Constanze Angela Krehl (born 14 October 1956) is a German politician who served as a Member of the European Parliament (MEP) from 1994 to 2022. She is a member of the Social Democratic Party, part of the Party of European Socialists.

==Education==
After Krehl received her diploma from German secondary school in 1975 in Leipzig, she studied at the Technische Universität Dresden (Technical University Dresden) and graduated in computer science in 1980.

==Political career==
- 1999-2005: Member of the SPD federal executive board
- 1999-2004: Regional Chair of the SPD Saxony
- 1996-1999: Regional Vice-Chair of the SPD Saxony
- February 1991 - June 1994: Observer of the European Parliament
- October - December 1990: Member of the "Deutscher Bundestag" (German Parliament)
- March - October 1990: Member of the "Volkskammer" (GDR People's Assembly)
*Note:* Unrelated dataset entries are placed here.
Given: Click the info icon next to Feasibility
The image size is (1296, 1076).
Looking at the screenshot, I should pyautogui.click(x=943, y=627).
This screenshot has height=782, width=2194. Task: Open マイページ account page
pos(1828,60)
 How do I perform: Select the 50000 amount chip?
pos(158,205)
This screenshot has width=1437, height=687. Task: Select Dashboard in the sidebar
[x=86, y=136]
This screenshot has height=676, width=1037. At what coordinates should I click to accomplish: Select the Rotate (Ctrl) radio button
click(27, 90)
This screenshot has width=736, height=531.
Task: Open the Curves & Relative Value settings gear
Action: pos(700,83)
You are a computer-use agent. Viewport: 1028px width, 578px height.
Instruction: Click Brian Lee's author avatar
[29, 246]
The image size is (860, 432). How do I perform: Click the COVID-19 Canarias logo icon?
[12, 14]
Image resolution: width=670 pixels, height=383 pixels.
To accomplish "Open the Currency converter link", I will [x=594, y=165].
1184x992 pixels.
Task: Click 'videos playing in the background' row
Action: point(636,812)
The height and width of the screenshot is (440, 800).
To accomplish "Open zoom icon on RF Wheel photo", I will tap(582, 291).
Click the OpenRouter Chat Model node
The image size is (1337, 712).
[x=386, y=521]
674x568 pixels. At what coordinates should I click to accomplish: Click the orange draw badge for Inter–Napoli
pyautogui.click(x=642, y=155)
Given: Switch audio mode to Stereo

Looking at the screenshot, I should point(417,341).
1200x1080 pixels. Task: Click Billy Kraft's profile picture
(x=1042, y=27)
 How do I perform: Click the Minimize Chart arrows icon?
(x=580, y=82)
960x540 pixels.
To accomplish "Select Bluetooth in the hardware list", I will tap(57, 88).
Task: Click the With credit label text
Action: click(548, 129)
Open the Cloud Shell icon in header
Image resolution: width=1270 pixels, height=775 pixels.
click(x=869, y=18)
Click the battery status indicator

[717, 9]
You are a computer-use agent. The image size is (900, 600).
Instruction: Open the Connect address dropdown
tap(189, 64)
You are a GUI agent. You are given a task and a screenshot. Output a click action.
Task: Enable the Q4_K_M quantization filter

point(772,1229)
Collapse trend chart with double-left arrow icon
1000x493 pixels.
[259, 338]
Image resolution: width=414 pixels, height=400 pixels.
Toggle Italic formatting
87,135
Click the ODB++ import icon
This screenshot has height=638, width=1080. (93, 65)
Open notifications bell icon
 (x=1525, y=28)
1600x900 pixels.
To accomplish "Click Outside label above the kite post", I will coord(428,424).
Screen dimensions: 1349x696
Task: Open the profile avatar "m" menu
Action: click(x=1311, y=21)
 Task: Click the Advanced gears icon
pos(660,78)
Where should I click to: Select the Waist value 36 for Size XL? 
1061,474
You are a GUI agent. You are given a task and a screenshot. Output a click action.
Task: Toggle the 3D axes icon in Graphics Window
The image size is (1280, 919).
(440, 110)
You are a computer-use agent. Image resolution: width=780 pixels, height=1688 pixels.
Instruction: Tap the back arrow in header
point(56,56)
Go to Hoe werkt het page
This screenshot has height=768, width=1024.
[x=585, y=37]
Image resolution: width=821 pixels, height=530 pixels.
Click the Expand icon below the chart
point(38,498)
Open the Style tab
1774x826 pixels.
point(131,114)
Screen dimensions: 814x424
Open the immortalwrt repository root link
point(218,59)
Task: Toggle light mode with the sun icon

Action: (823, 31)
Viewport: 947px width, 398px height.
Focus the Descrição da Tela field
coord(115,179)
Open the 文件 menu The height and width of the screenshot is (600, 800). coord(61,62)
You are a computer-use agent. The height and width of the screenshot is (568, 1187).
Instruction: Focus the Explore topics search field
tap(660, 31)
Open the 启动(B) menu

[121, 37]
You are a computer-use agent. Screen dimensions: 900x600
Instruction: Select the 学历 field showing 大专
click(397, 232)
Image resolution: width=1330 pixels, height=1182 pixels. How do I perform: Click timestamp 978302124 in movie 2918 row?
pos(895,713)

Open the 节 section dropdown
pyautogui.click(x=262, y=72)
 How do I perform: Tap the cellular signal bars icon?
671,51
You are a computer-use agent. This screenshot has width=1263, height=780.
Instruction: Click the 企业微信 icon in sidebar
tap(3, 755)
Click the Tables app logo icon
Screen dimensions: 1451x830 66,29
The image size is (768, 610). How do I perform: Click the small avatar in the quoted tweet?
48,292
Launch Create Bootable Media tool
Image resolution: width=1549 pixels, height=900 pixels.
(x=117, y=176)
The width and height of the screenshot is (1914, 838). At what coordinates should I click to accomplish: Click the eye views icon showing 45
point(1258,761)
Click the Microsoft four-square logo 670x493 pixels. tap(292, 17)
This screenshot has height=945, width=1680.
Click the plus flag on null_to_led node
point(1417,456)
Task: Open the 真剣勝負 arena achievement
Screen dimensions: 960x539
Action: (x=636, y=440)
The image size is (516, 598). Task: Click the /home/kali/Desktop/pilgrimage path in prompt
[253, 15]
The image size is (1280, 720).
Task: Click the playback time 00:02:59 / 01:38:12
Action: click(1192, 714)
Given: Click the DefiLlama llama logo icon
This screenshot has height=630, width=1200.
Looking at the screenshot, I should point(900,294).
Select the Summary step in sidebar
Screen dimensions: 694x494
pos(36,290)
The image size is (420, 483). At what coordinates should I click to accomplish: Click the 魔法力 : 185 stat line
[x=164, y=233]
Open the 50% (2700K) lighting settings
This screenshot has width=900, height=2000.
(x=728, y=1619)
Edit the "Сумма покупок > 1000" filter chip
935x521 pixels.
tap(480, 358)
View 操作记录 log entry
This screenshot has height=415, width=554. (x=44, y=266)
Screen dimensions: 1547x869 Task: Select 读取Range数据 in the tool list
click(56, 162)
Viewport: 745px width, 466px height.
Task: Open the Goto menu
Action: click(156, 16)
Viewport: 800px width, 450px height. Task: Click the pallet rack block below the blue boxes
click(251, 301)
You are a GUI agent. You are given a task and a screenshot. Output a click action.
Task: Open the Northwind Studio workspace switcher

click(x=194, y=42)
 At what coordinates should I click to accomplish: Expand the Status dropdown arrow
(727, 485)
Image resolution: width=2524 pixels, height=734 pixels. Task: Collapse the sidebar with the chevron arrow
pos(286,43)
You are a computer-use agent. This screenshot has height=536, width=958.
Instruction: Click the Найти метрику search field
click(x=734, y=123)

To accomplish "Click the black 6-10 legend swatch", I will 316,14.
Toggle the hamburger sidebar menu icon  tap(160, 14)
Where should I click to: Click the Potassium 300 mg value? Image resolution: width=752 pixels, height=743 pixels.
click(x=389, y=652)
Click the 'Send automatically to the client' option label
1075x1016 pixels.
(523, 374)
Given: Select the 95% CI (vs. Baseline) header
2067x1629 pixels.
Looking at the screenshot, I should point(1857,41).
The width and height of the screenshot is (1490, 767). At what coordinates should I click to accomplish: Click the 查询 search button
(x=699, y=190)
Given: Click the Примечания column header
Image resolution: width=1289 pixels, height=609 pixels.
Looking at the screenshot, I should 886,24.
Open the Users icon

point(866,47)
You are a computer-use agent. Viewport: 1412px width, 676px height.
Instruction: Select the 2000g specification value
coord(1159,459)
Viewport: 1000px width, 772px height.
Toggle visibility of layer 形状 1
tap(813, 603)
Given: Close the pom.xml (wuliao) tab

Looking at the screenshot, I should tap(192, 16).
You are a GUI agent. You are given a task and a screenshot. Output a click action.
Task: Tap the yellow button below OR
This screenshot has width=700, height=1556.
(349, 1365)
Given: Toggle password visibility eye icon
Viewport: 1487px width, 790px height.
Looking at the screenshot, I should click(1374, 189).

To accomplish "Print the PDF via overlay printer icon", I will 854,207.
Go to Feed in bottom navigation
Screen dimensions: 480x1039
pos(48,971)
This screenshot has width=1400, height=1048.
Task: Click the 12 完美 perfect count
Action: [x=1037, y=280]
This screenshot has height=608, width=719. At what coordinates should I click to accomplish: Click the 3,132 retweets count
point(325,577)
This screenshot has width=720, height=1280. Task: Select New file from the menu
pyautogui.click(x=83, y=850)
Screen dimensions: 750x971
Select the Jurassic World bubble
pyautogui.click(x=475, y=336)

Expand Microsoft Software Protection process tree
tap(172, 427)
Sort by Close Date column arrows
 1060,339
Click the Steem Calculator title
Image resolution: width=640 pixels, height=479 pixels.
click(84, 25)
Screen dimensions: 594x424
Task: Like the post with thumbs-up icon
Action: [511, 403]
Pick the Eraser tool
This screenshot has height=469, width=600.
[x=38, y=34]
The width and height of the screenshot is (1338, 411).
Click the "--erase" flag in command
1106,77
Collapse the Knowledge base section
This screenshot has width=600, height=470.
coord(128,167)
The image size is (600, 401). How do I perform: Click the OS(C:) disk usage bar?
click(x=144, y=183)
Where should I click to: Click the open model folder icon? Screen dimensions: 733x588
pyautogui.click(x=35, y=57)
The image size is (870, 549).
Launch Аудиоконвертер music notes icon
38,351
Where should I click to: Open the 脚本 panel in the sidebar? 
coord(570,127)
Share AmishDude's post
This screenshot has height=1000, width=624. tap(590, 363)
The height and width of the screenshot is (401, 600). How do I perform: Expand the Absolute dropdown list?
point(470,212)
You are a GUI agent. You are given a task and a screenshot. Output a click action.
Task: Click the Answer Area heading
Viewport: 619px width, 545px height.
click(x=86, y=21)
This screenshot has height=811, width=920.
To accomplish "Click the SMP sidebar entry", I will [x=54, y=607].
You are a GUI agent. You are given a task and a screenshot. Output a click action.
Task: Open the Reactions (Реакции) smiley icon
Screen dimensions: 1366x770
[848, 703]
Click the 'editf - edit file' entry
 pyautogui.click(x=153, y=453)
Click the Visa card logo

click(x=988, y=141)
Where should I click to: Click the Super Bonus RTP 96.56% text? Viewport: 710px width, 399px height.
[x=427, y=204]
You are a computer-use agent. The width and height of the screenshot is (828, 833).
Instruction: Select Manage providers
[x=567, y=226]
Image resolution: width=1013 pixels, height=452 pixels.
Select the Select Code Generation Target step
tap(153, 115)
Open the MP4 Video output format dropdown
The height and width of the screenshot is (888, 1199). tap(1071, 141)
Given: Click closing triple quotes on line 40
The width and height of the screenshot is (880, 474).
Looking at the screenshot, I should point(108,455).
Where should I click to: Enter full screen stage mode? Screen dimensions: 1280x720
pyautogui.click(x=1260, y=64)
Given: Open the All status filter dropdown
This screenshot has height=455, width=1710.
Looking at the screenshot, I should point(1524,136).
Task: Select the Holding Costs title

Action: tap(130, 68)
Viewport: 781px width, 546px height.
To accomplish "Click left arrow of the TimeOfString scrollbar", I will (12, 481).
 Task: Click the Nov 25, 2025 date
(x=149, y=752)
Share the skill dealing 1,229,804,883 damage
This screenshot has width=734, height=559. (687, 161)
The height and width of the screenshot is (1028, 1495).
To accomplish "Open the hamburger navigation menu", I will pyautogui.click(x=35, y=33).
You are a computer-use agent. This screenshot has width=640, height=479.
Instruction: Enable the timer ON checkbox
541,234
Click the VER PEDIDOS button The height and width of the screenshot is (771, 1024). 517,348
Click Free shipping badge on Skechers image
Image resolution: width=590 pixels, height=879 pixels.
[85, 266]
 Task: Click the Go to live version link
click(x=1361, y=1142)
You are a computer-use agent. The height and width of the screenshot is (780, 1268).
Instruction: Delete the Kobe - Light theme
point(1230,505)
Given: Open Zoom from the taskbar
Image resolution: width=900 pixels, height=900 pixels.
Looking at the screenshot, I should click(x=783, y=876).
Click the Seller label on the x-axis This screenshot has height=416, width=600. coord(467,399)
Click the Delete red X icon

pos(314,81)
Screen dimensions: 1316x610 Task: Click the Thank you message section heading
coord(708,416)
===Member of the European Parliament, 2004-2022===
From 2004 to 2022, Krehl was a member of the Committee on Regional Development. She was also a member of the parliament's delegation for relations with the countries of Central America and the Delegation to the Euro-Latin American Parliamentary Assembly. Until 2004 she was a Member of the Committee on Budgets. From 2016, she served as the Parliament's own-initiative report on the EU's space strategy.

In addition to her committee assignments, Krehl served as chairwoman of the Delegation for relations with Russia from 1994 until 1997 and as chairwoman of the Delegation to EU-Russia Parliamentary Cooperation Committee from 1997 to 1999 and 1999–2002. She also served as a member of the European Parliament Intergroup on Western Sahara.

In the negotiations to form a coalition government under the leadership of Chancellor Angela Merkel following the 2017 federal elections, Krehl was part the working group on European policy, led by Peter Altmaier, Alexander Dobrindt and Achim Post.

In 2022, Krehl announced that she would not stand in the 2024 elections but instead resign from active politics; she was succeeded by Matthias Ecke.

==Other activities==
- IG Bergbau, Chemie, Energie, Member
- Socialist Youth of Germany – Falcons, Member

==Recognition==
In 1998 Krehl was awarded the Federal Cross of Merit.